GOAL OF THE EXERCISE:
Once the line with "Given: Tap the VPN key status icon" has been located in the records below, set down that line and all subsequent lines exactly, omitting the pictures.

=== RECORDS PROVIDED ===

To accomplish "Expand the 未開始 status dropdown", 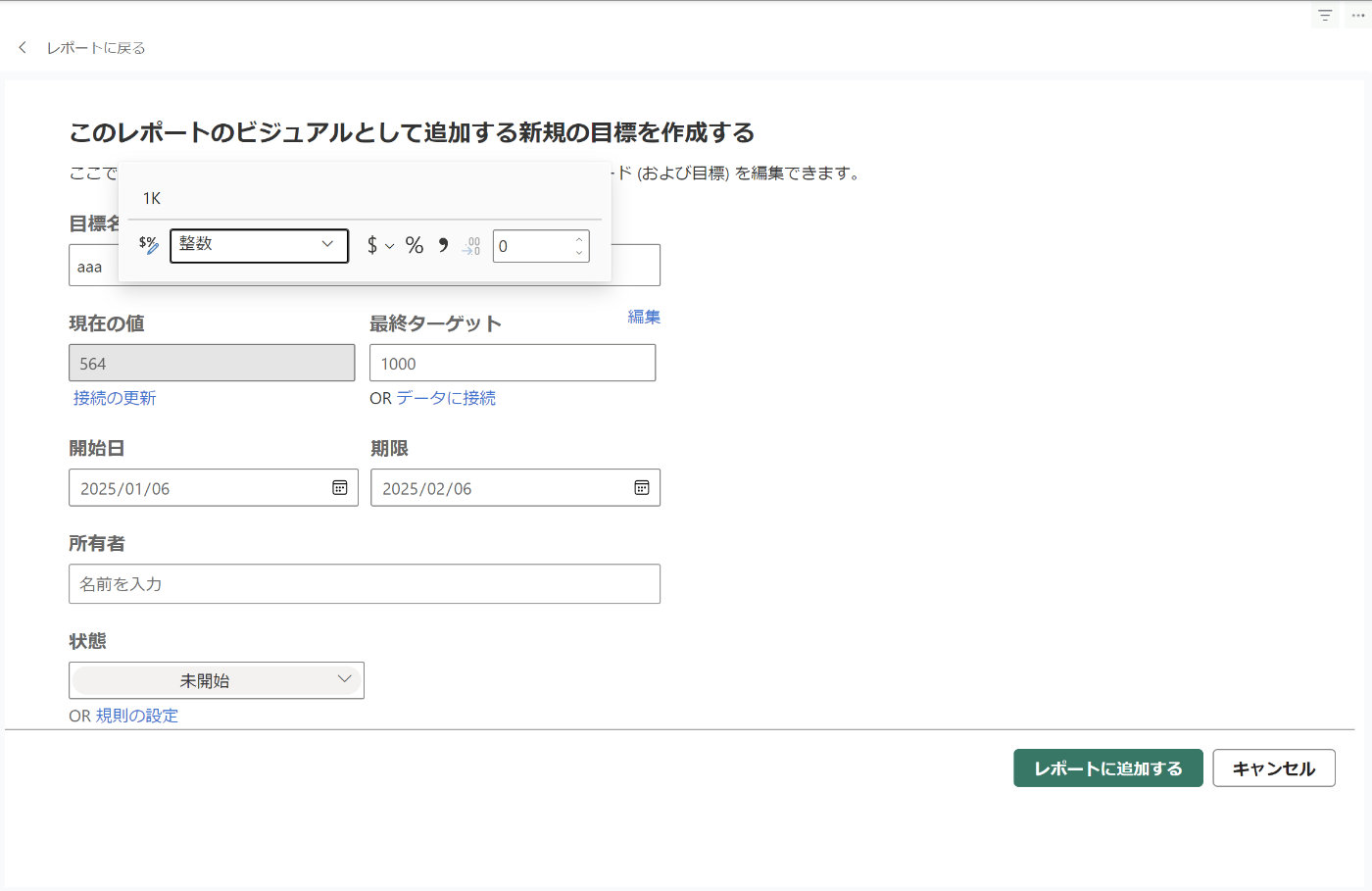I will (x=217, y=680).
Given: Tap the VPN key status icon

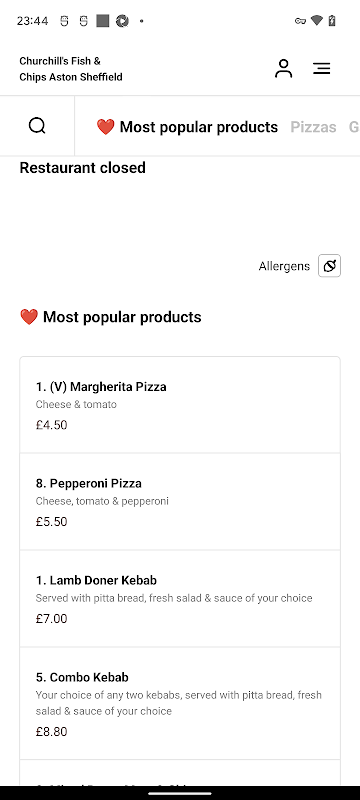Looking at the screenshot, I should pyautogui.click(x=300, y=21).
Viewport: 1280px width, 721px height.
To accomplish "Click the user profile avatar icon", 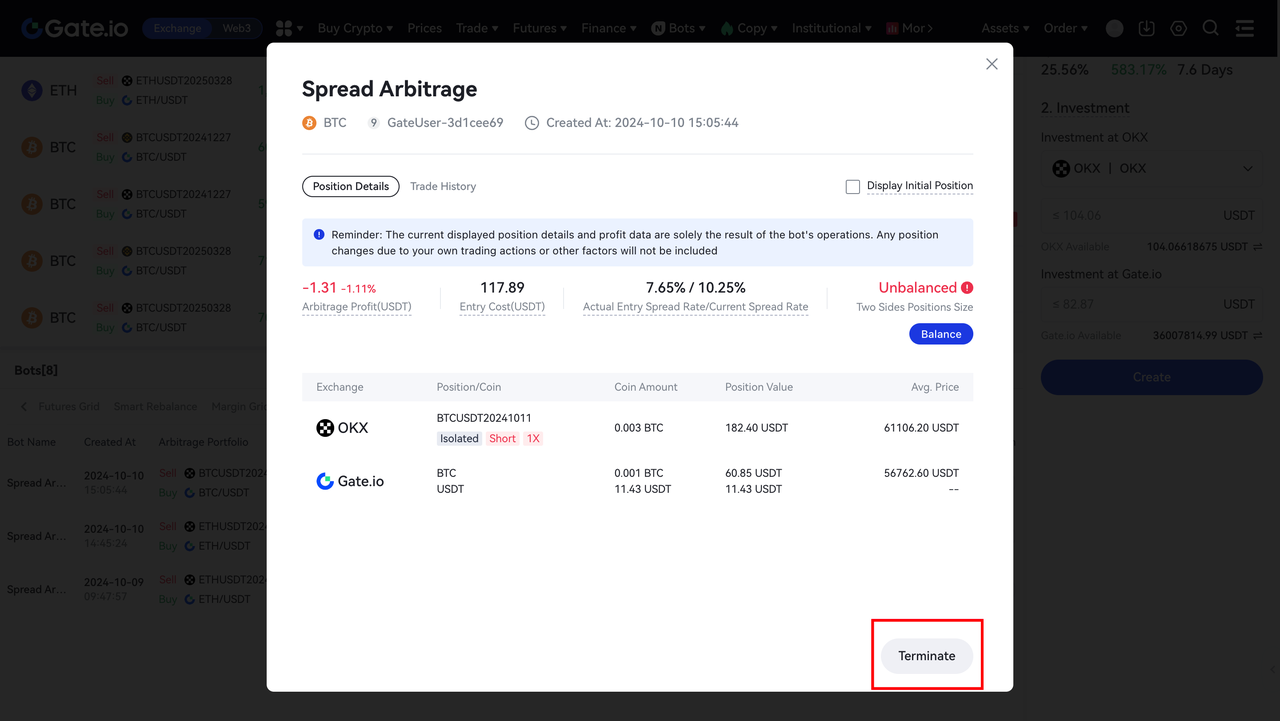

===

SOLUTION TO THIS PROBLEM:
Given: Tap the VPN key status icon

Looking at the screenshot, I should pyautogui.click(x=300, y=21).
Viewport: 1280px width, 721px height.
To accomplish "Click the user profile avatar icon", 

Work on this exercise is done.